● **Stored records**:
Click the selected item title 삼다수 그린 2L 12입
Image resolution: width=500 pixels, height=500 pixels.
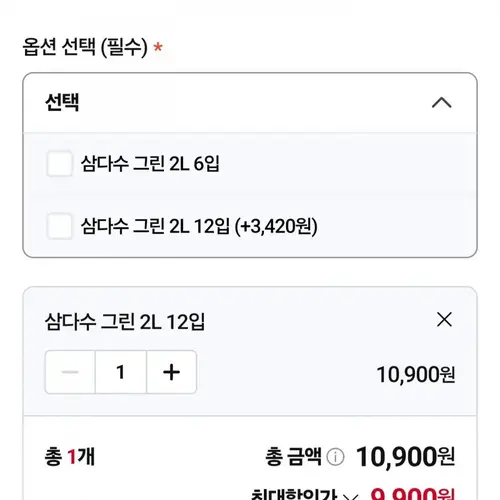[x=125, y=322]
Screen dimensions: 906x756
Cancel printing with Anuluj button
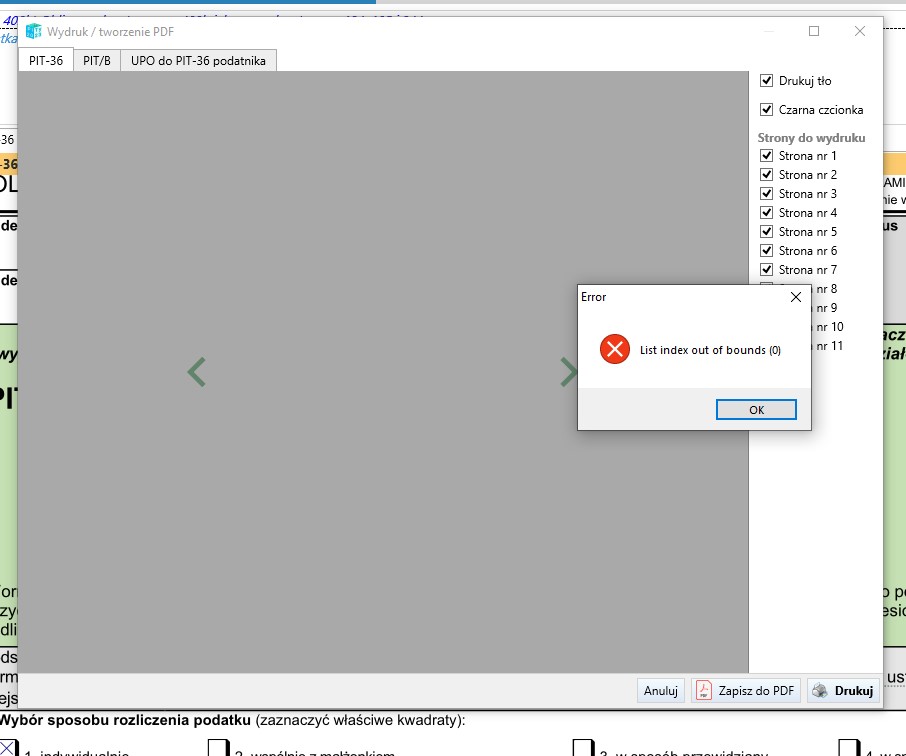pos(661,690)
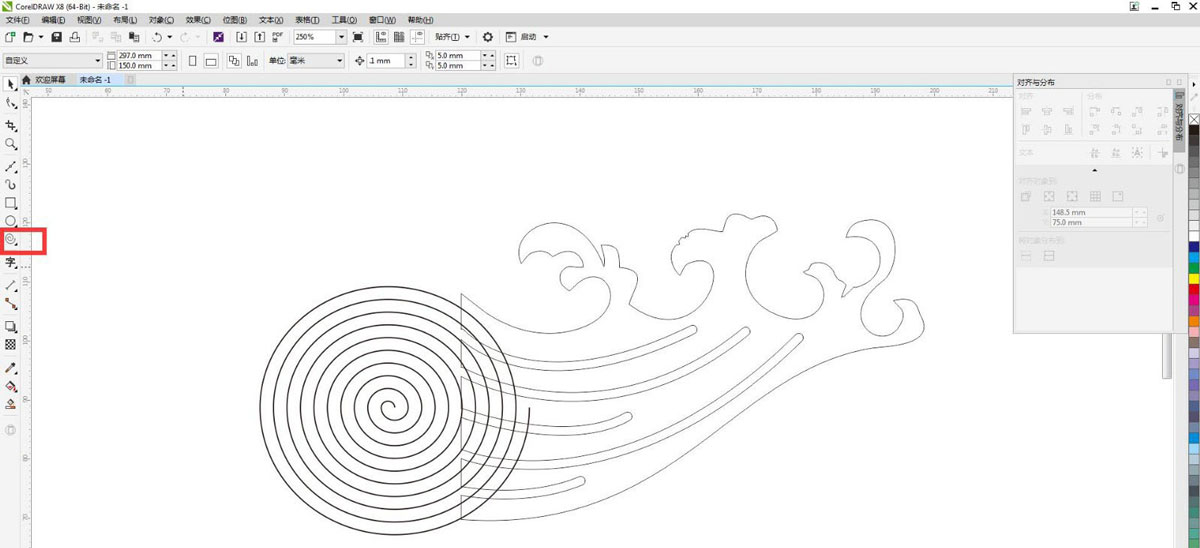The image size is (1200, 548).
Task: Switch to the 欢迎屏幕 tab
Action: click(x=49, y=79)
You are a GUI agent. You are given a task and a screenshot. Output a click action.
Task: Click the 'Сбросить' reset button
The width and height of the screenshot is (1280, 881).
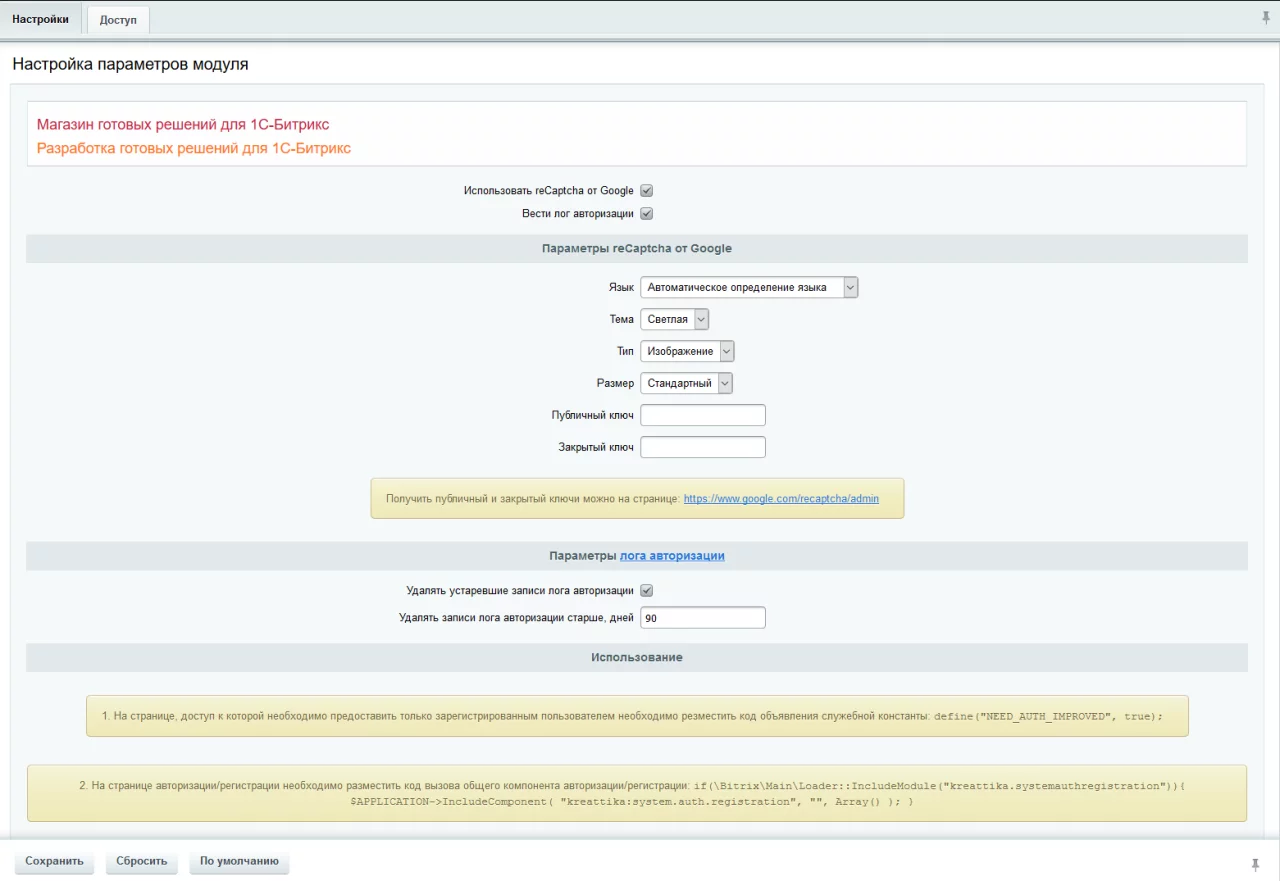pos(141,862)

--

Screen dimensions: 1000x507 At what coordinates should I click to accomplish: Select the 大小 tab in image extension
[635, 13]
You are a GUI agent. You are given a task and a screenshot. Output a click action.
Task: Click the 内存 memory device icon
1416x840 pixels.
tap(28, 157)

---

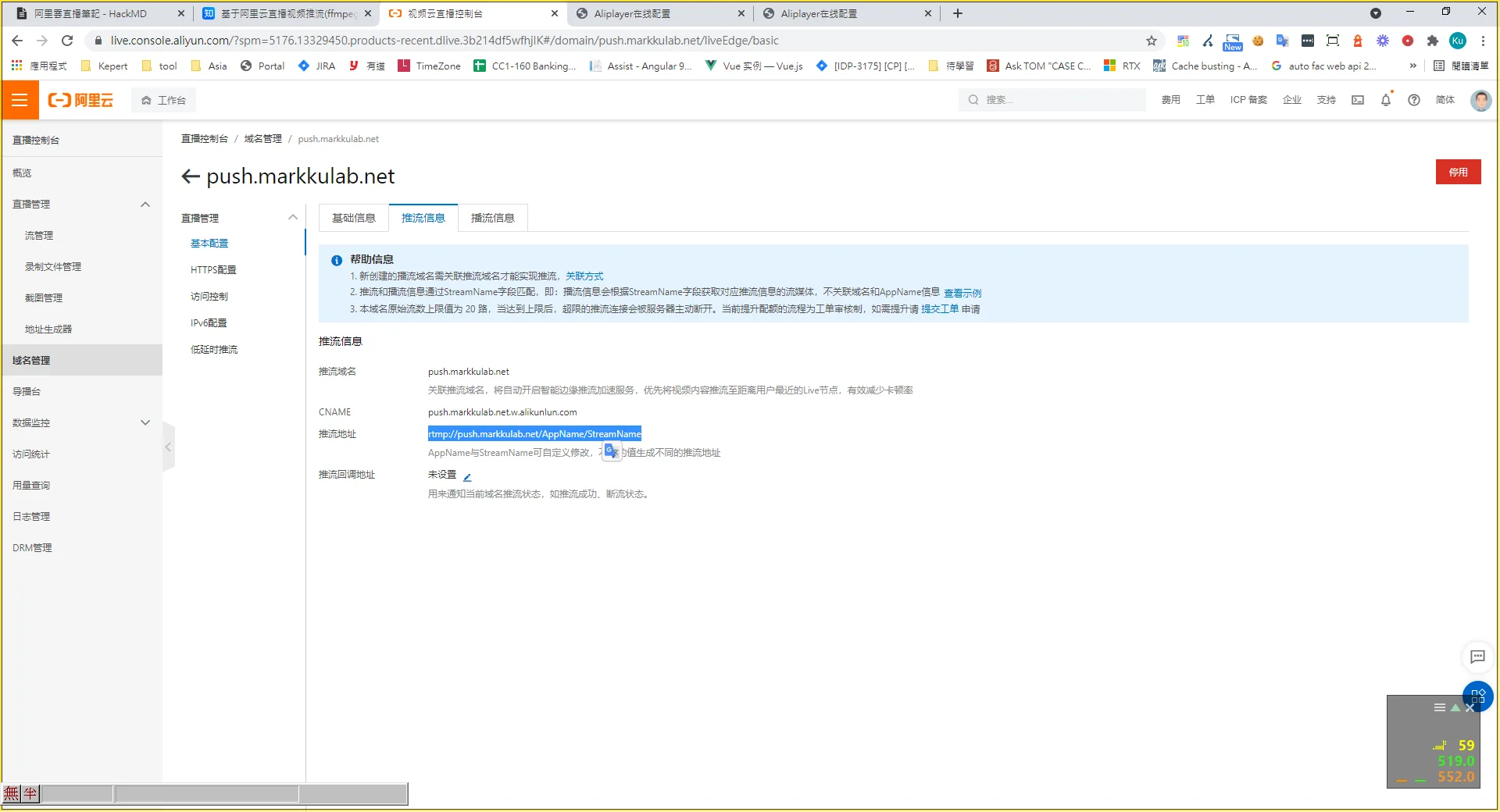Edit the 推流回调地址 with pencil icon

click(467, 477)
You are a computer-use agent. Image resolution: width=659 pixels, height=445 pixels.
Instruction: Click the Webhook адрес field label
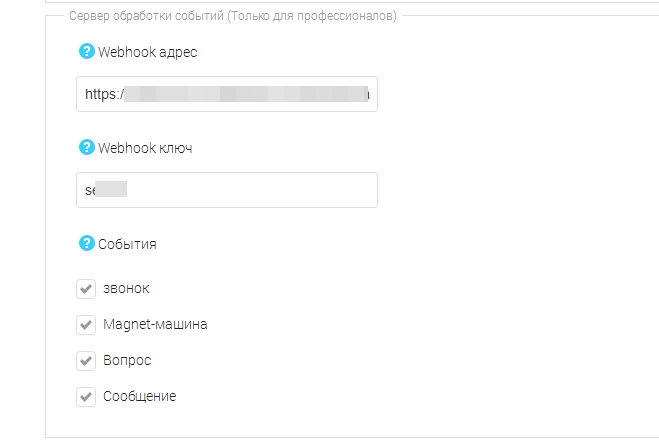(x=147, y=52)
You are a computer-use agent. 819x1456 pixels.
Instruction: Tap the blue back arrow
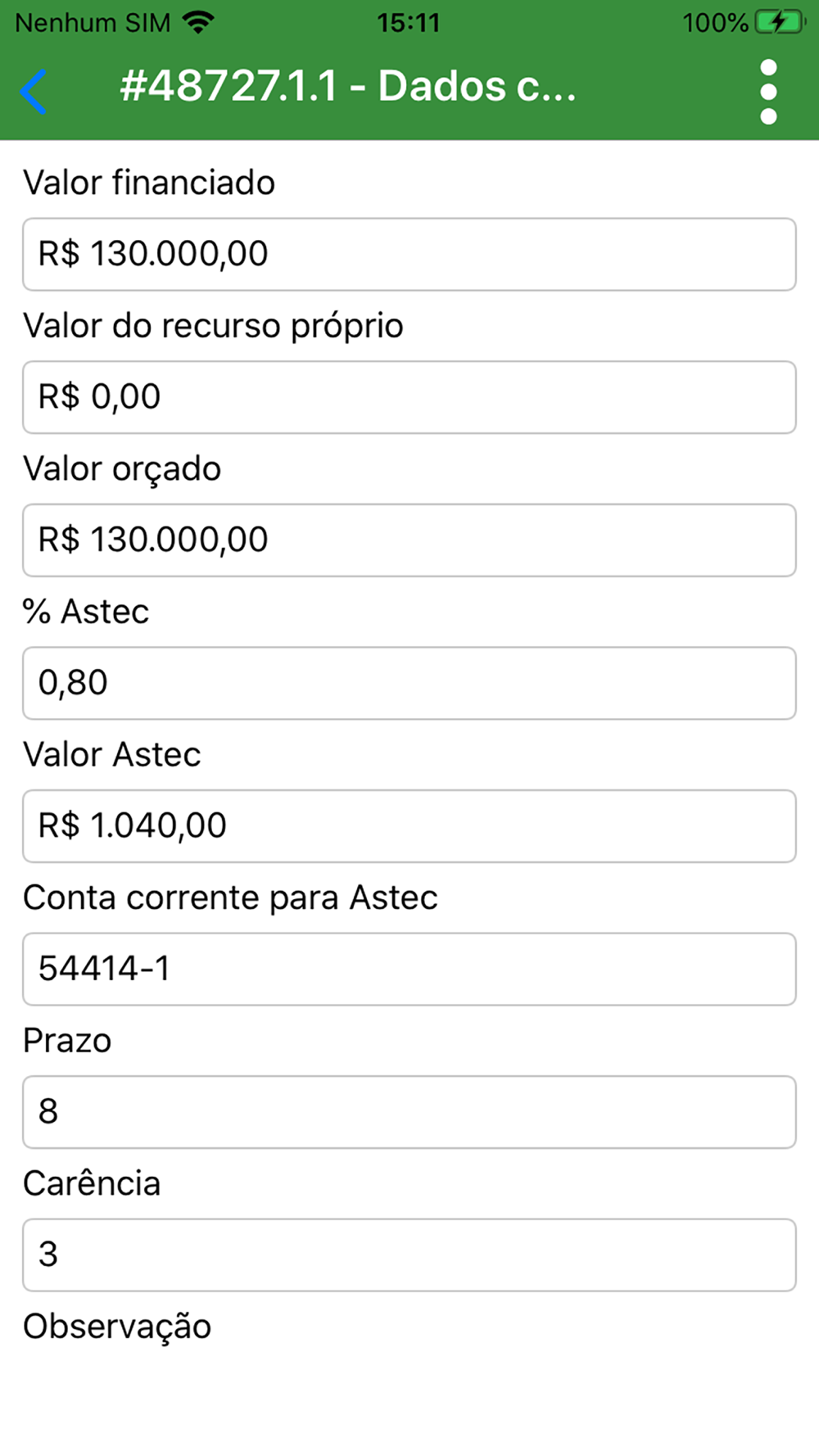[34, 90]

● **Work instructions**:
The response consists of the lines above that contain "agent".

● **Task solution**:
You are a GUI agent. You are given a task and a screenshot. Output a click action.
You are a GUI agent. You are given a task and a screenshot. Output a click action.
You are a computer-use agent. Image resolution: width=659 pixels, height=445 pixels.
You are a computer-use agent. 819x1456 pixels.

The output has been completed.